- _Task requirements_:
Below are the records; tally the lines that include "menu" and report only the total.

(Records contained in a dataset)
★ ★ ★ ★ ★

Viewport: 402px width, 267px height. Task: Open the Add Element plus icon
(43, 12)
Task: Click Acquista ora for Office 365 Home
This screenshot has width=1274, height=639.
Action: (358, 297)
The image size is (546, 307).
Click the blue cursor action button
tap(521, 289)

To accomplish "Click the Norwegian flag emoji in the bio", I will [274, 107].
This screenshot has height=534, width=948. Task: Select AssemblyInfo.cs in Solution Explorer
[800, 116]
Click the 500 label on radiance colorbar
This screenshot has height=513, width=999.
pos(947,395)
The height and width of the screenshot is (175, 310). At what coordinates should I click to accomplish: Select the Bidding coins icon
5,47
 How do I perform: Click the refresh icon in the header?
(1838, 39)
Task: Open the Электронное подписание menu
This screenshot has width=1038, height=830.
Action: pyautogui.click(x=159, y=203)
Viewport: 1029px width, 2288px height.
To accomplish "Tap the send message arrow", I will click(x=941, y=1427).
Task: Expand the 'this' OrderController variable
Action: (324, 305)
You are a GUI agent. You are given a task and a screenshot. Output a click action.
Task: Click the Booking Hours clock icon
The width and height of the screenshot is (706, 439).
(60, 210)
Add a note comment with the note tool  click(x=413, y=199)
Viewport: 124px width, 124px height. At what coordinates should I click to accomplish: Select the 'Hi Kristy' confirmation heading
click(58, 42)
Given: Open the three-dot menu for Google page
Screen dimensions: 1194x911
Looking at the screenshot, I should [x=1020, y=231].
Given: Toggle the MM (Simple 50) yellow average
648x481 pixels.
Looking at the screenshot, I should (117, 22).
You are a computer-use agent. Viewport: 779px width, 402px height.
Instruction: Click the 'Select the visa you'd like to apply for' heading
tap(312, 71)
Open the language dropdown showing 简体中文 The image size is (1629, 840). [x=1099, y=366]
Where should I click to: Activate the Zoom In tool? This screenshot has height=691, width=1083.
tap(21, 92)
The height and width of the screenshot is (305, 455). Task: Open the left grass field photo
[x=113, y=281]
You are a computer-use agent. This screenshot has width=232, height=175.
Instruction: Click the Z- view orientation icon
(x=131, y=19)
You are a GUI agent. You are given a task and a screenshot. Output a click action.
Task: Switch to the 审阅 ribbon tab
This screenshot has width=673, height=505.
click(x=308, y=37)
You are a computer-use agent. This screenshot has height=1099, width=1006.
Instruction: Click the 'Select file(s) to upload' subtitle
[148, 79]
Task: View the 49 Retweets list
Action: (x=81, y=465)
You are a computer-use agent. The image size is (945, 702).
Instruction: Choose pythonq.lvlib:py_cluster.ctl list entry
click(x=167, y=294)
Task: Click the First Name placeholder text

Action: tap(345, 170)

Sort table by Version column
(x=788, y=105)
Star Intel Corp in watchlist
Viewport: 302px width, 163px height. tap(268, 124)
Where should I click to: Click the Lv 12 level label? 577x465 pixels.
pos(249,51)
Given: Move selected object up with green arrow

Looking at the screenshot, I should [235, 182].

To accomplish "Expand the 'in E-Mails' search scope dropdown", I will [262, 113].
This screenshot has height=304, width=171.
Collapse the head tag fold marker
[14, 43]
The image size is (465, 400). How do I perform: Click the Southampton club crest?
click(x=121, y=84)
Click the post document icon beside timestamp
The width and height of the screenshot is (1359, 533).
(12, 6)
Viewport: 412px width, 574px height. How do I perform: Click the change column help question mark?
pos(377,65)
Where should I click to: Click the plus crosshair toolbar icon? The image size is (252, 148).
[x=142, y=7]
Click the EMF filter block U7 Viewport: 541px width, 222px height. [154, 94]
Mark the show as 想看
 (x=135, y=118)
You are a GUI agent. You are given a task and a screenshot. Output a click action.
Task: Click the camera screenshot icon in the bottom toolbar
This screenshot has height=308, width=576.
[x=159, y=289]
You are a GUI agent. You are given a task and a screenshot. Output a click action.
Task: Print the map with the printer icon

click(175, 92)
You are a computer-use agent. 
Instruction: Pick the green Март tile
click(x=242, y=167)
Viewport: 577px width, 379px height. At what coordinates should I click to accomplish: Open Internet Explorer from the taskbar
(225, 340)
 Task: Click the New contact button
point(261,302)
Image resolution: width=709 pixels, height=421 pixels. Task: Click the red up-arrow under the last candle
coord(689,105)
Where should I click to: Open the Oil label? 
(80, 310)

★ ★ ★ ★ ★

- _Solution to this task_:
2